Un’ azione forte, quella messa in campo dal presidente Nicola Zingaretti, che sia sul piano formale che sostanziale avrebbe prevaricato non poco i cittadini obbligati. E ci si chiede, ma tutto questo, perché? A cosa serviva davvero e come giustificare ad aprile, quando la pandemia stava già calando nel numero dei contagiati fare una previsione così nefasta per l’autunno e con uno strumento di certo poco utile al covid e poco utile sul piano organizzativo per complicare anche il lavoro degli operatori sanitari e la loro salute personale in un momento tanto difficile? La risposta potrebbe essere semplice: occorreva una base giuridica, un atto formale per poter procedere con l’imponente gara di appalto che ha visto la Regione Lazio, così richiedere ed impegnare milioni di euro per l’acquisto di 2,4 milioni di dosi vaccinali, procedendo con un centro unico di acquisto, insieme alla Calabria. Una spesa importante per le casse di una Regione, da anni messa a pane ed acqua per il debito milionario e commissariata sulla sanità per dodici anni, con un piano di rientro che implicava un controllo forte del governo sui lea regionali ed un accantonamento dell’Irpef regionale in un fondo (ricordiamo che soltanto il 22 luglio scorso il ministero dell’Economia ha dato il via libera definitivo alla conclusione del piano di rientro).

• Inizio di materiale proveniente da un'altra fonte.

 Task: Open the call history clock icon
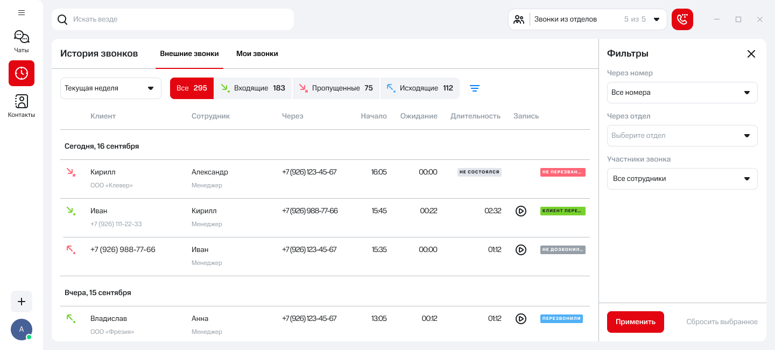[22, 73]
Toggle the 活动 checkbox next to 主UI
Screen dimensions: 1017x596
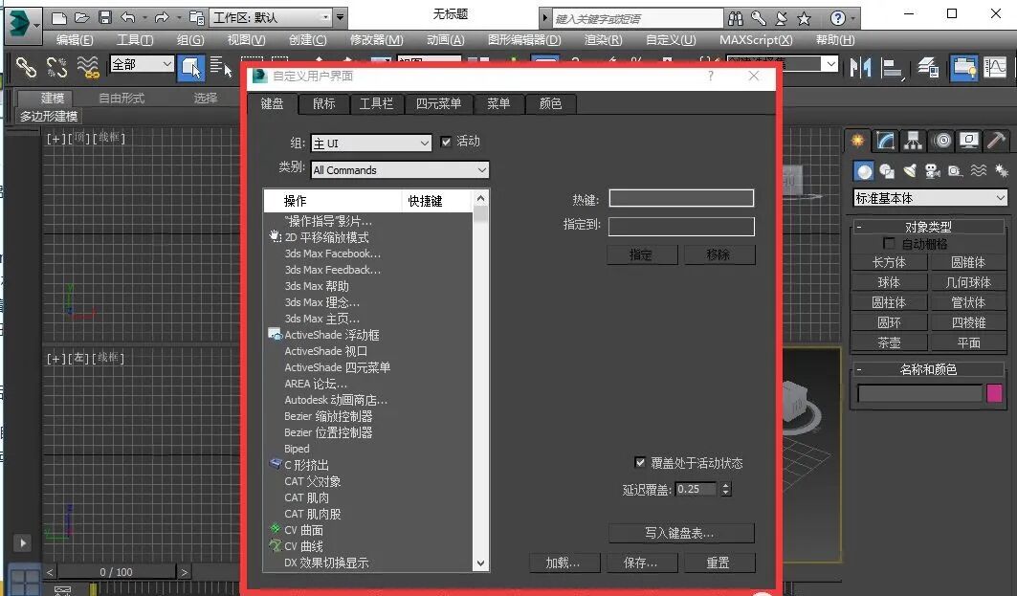[446, 140]
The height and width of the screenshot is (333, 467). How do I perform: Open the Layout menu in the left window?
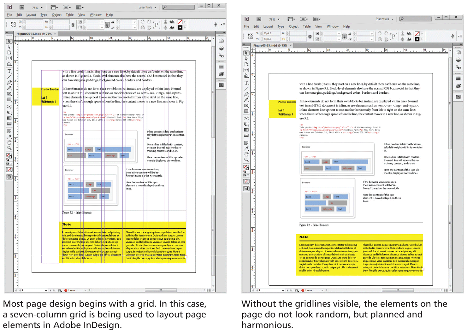(31, 15)
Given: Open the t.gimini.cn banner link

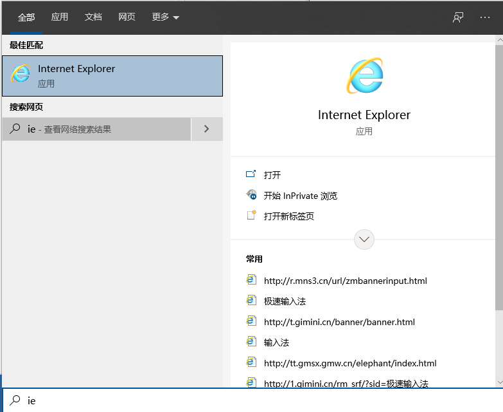Looking at the screenshot, I should [339, 322].
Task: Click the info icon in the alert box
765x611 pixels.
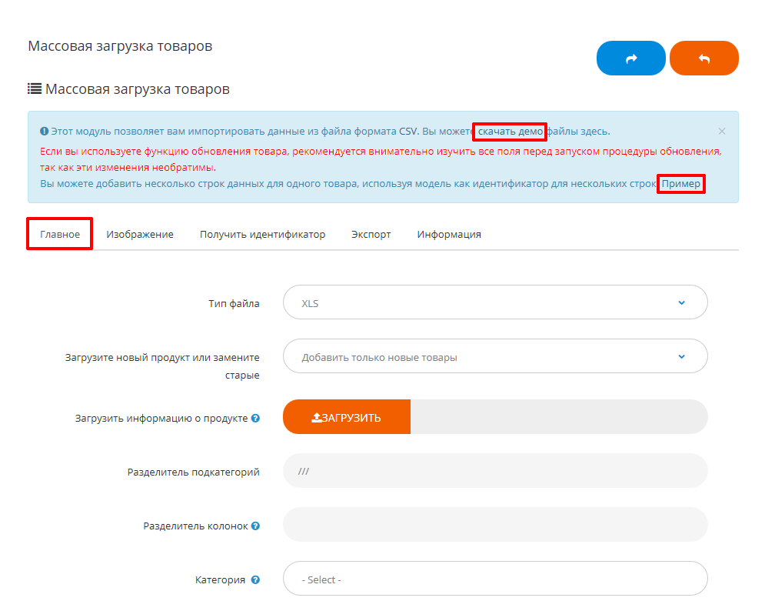Action: coord(45,132)
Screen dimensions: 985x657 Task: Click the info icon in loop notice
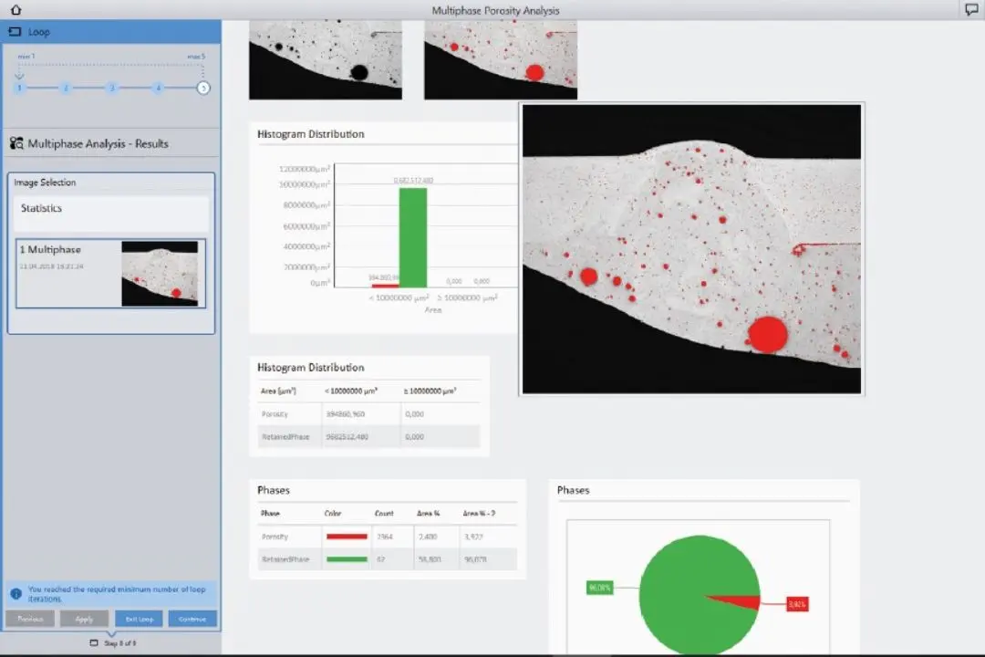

I tribunali regionali, è chiaro che tutelano le amministrazioni e non scendono nel merito di questioni che non attengano strettamente al bilanciamento del rispetto di alcune forme di diritto e di governo, ma non dire nulla neanche sulla carenza istruttoria è stata una attenzione politica molto forte. In pronunce di questo tipo il potere giudiziario non vuole creare conflitti, ma nella notte del 28 settembre la Presidenza del Consiglio ha inviato due note scritte in cui ha chiesto di rigettare il ricorso, anche se recepito, nella sentenza, come una richiesta “rituale”. L’incompetenza del potere della Regione ha portato in giudizio automaticamente il potere competente, ovvero la Presidenza del Consiglio, che non ha detto nulla, fino all’ultimo, se non depositare le sue memorie sobrie. Mentre, la comunicazione delle note scritte con la richiesta di rigetto di tutti i ricorsi, quando gli avvocati non hanno neanche il tempo di accorgersene, è insolito e scorretto.

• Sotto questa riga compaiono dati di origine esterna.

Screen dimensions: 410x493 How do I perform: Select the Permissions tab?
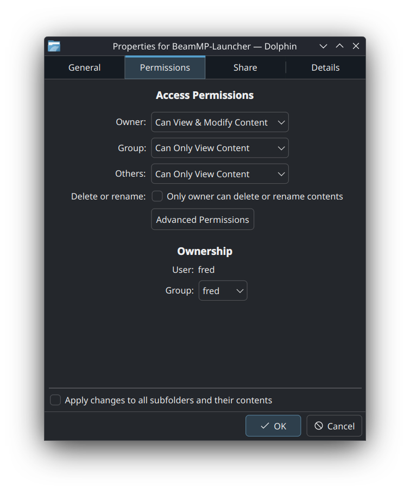point(165,67)
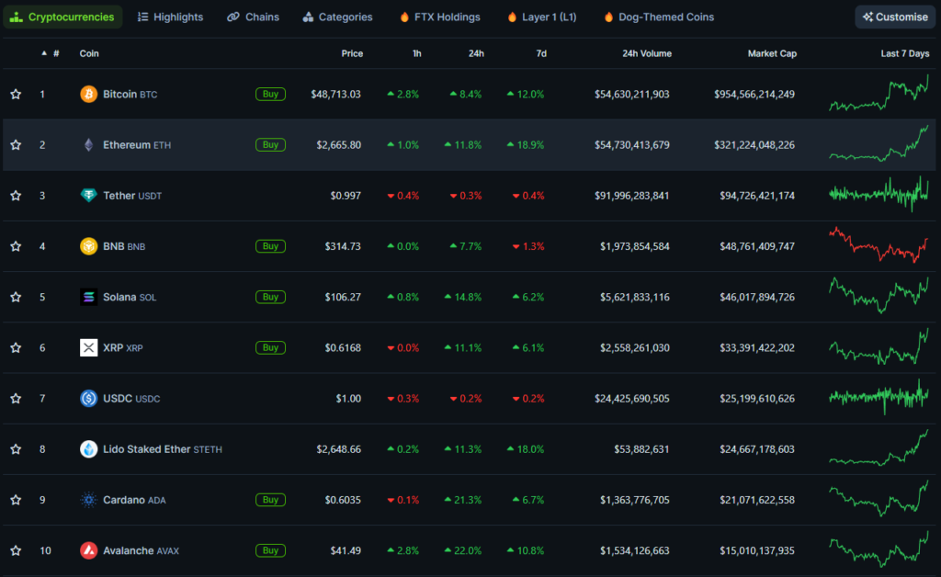This screenshot has width=941, height=577.
Task: Click the Ethereum diamond logo icon
Action: (88, 144)
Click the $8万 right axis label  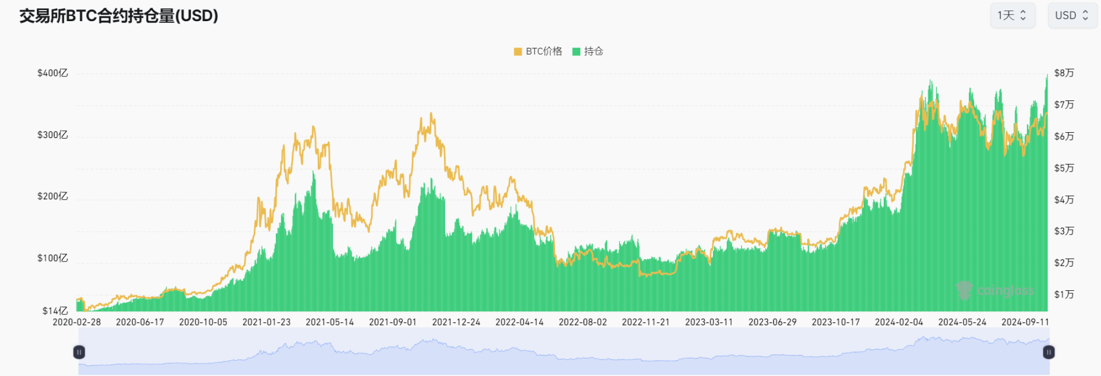[x=1063, y=73]
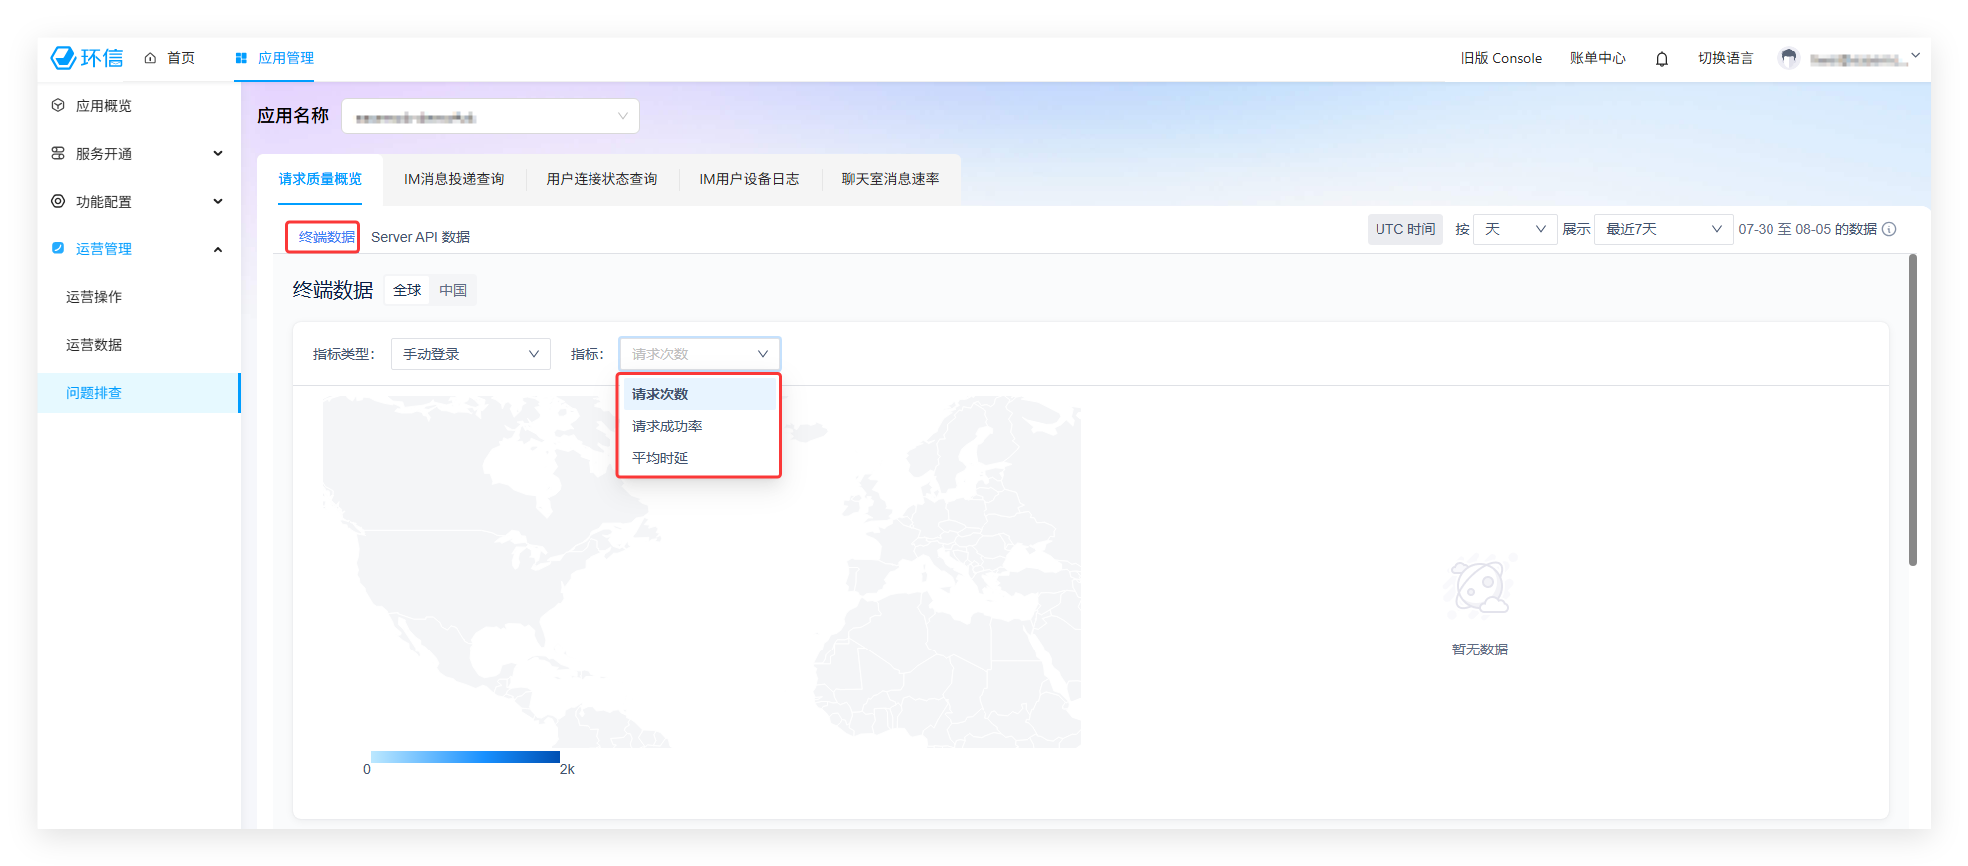Open the 最近7天 range dropdown
Image resolution: width=1968 pixels, height=866 pixels.
point(1663,229)
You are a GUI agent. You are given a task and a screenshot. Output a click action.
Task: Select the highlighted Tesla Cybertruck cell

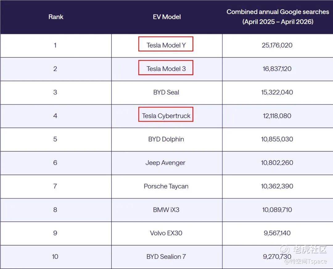point(166,114)
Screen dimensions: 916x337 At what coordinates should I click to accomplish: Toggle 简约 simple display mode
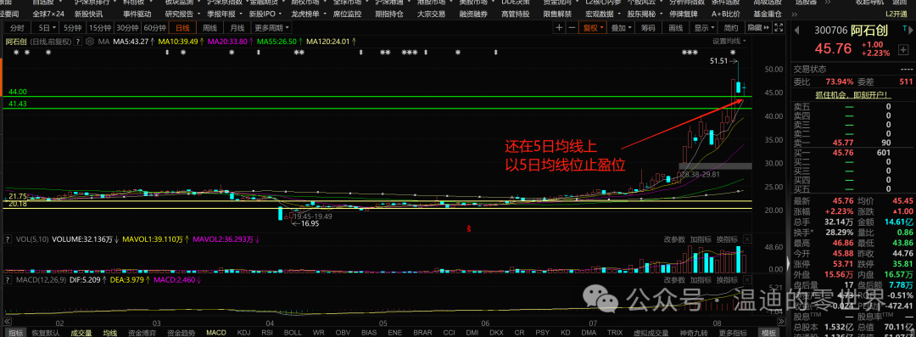coord(731,27)
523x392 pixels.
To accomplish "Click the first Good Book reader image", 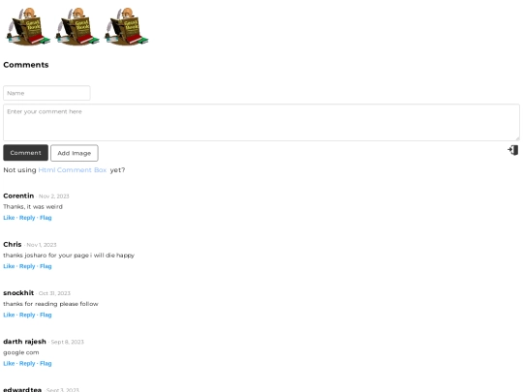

E’ la stessa Presidenza del Consiglio che, invece, con la Sicilia, la Calabria e la Sardegna ha invece puntato i piedi per riappropriarsi dalle sue competenze? Se fosse andata in porto quella richiesta avrebbe significato una cosa incredibile, cioè che si contraddiceva platealmente la linea della Presidenza del Consiglio o che questo gesto rituale siglava di fatto un patto politico di desistenza o di altro?

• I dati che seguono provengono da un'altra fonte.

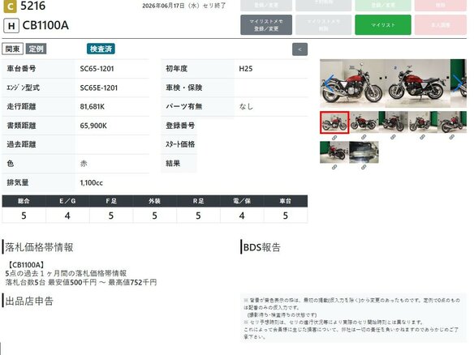474x355 pixels.
Task: Select the red-bordered first motorcycle thumbnail
Action: click(334, 122)
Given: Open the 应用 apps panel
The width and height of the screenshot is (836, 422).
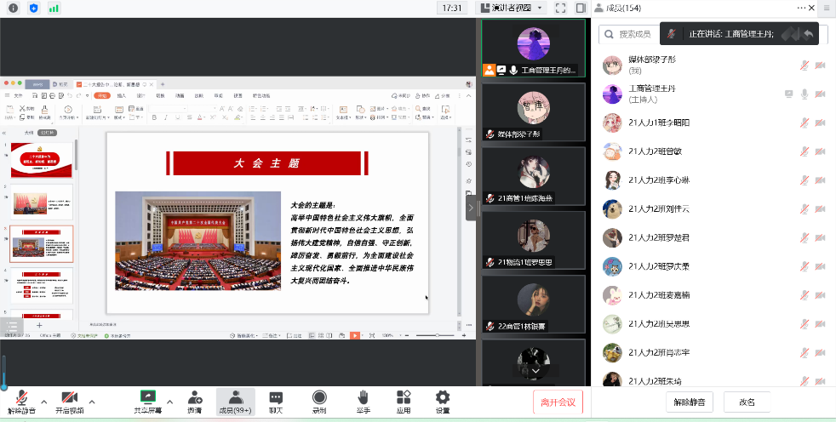Looking at the screenshot, I should [404, 402].
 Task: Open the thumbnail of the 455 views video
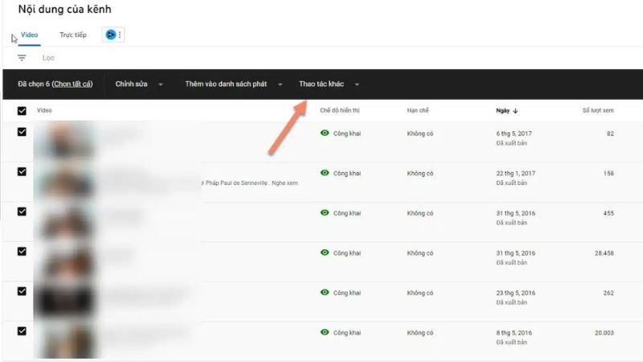click(x=64, y=220)
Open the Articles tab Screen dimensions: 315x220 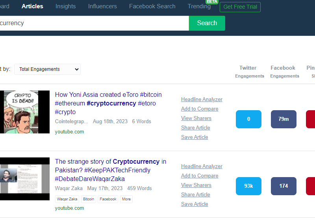pyautogui.click(x=32, y=6)
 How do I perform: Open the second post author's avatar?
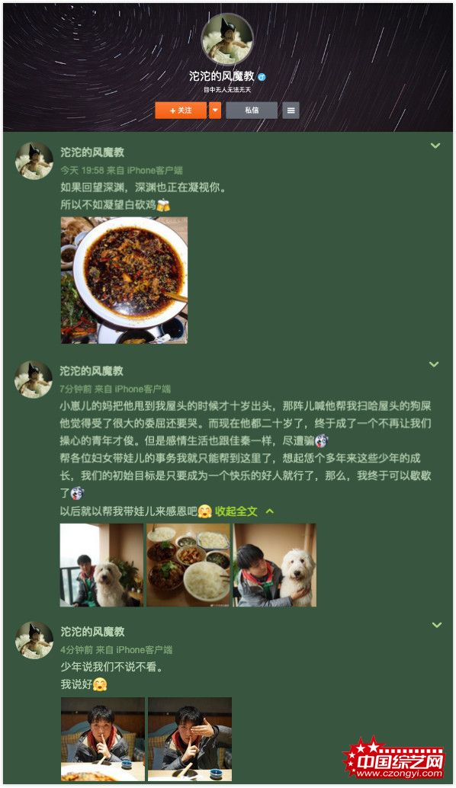click(x=34, y=380)
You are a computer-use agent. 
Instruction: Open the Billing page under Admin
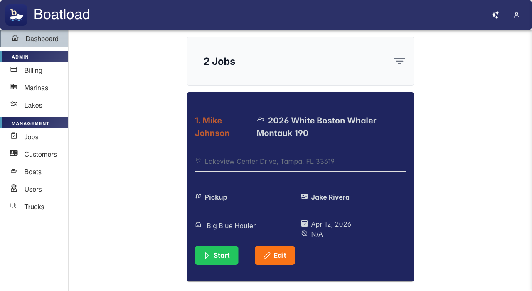point(32,70)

Il passo troppo lungo del presidente Zingaretti. La Federazione dei medici insorge.
La storia del passo troppo lungo del presidente Nicola Zingaretti prosegue il 29 settembre scorso, quando, appena conosciutol’annullamento dell’obbligo vaccinale viene emanta, un’ altra ordinanza, quella sull’obbligo della mascherina all’aperto sempre, ma che aggiunge che per evitare assembramentti e dovendo gestire in tempo un piano vaccinale di rilevanti dimensioni (2,4 milioni di dosi vaccinali antinfluenzali acquistate) occorrerà prevedere una quota di 100 mila dosi vaccini oer le farmacie. L’ordinnaza si riferisce all’acquisto con oneri a carico del cittadino secondo un prezzo uniforme di partecipazione che verrà all uopo individuato e previo rimborso alla Regione del costo, ma non solo la vendita, ma anche l’organizzazione di un servizio di somministrazione ed inoculazione del vaccino con conseguente assunzione di responsabilità; in tal caso – aggiunge l’ordinnaza il prezzo verrà definito tenuto conto della maggiorazione generalmente corrisposta ai medici di medicina generale. Così il 2 ottobre in una lettera indirizzata al presidente Zingaretti, Filippo ANELLI, presidente della FNOMCEO, chiede immediatamente lo stralcio, per non creare conflitto tra enti pubblici e per non aver consultato l’istituzione dei medici, che è un organo ausiliario dello Stato.